Note that there are 1000s of different identifiers, some with one, two, three+ different symbols over various different timeframes.

Requirements

  1. Anytime an identifier is seen for the first time, it must be created in the final table with today's date as a load date and a 2999-12-31 loadenddate and activeflag=1
  2. When that identifier is seen on a second day, only add a row if the symbol has changed. If it has, "expire" the previous row by setting the previous row's loadenddate to this new row's loaddate - 1 day and activeflag = 0
  3. The sql query (or queries) need to be able to re-run on the source table each day going forward as well, so they correctly handle existing data in the destination table as well as the destination table being blank (initial run)

What I've Got So Far

To load initially (and not duplicate), I have the following SQL:

INSERT INTO finaltable(
listinghashkey
symbol,
loaddate,
loadenddate,
activeflag
)
SELECT
s.listinghashkey
s.symbol,
MAX(s.loaddate),
'2999-12-31 00:00:00.0',
1
FROM
startingtable s
LEFT JOIN finaltable f ON s.listinghashkey = f.listinghashkey
WHERE (f.listinghashkey IS NULL)
GROUP BY s.listinghashkey, s.symbol
1

There are 1 answers

0
Gordon Linoff On BEST ANSWER

Converting your initial format to the new format is pretty easy as a gaps-and-islands problem:

select identifier, symbol, min(loaddate),
       nullif(max(loaddate), max_loaddate)
from (select s.*,
             max(loaddate) over () as max_loaddate,
             row_number() over (partition by identifier order by loaddate) as seqnum,
             row_number() over (partition by identifier, symbol order by loaddate) as seqnum_2
      from startingtable
     ) s
group by identifier, symbol, (seqnum - seqnum_2);

This eschews the "is active" flag and the arbitrary future date. It just uses NULL for the infinite future. (You can easily tweak the logic for your version; this is just simpler to work with.)

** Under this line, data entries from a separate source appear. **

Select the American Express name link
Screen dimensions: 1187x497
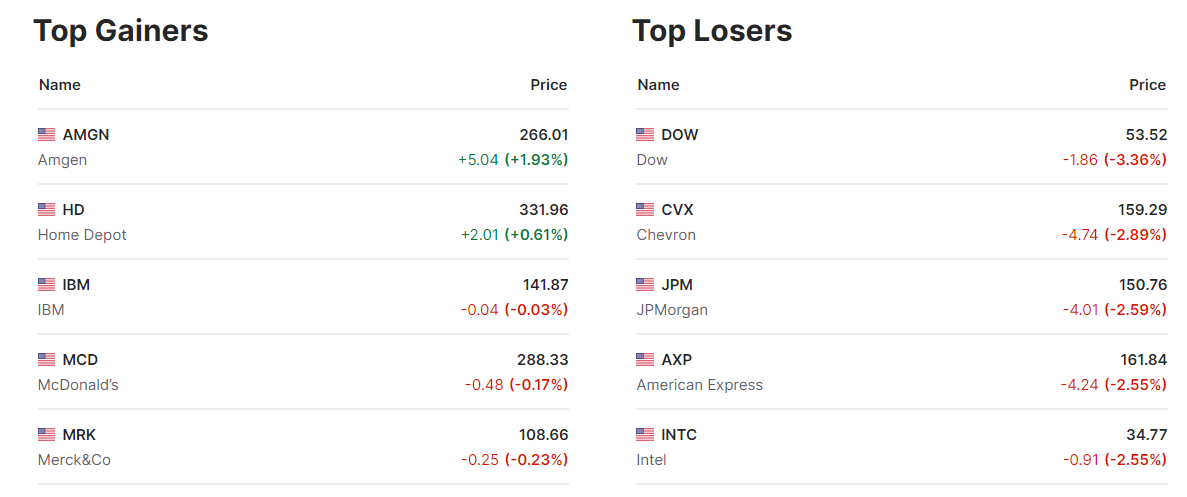tap(699, 385)
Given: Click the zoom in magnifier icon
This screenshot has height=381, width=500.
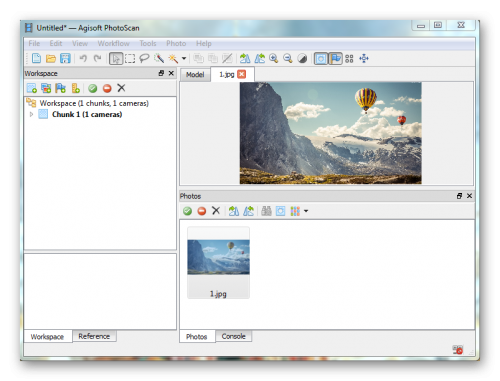Looking at the screenshot, I should pos(273,59).
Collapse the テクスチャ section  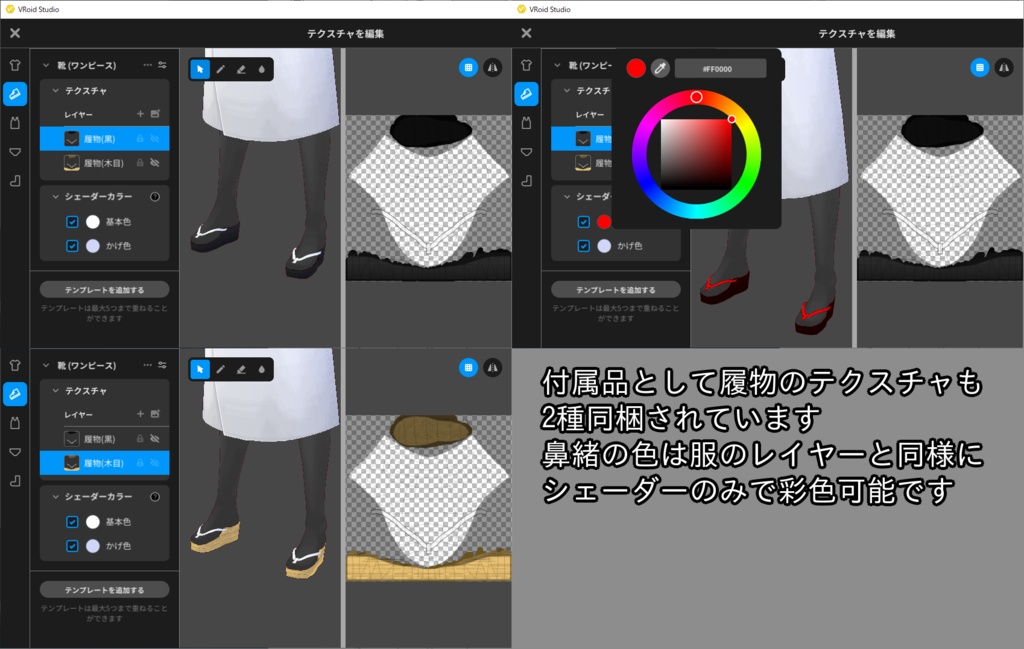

If you have this table and you want to add the next load date, then you have can construct the next version in its entirety using union all. The idea is to divide the processing into four steps:

  • Historical records which are already closed so the new data cannot affect them.
  • Records where the new data is consistent with the existing data, so nothing changes.
  • Records that are not in the new data so the existing record needs to be closed.
  • New records.

The SQL looks like:

-- all completed records
select ft.identifier, ft.symbol, ft.loaddate, ft.loadenddate
from finaltable ft
where loadenddate is not null
union all
-- Basically copy over records where the new data is consistent
select ft.identifer, ft.symbol, ft.loaddate, ft.loadenddate
from finaltable ft join
     oneload ol
     on ft.identifier = ol.identifier and
        ft.symbol = ol.symbol
where ft.loadenddate is null
union all
-- close records that are not in the new batch
select ft.identifer, ft.symbol, ft.loaddate, m.loaddate - interval '1 day'
from finaltable ft cross join
     (select max(loaddate) as loaddate
      from oneload
     ) m left join
     oneload ol
     on ft.identifier = ol.identifier and
        ft.symbol = ol.symbol
where ft.loadenddate is null
-- finally add new records
select ol.identifer, ol.symbol, ol.loaddate, null
from oneload ol left join
     finaltable ft
     on ft.identifier = ol.identifier and
        ft.symbol = ol.symbol and
        ft.loadenddate is null
where ft.identifier is null;

I prefer to do this as a select/replace operation rather than a series of insert/update steps (or using merge perhaps). But you this is the basic idea.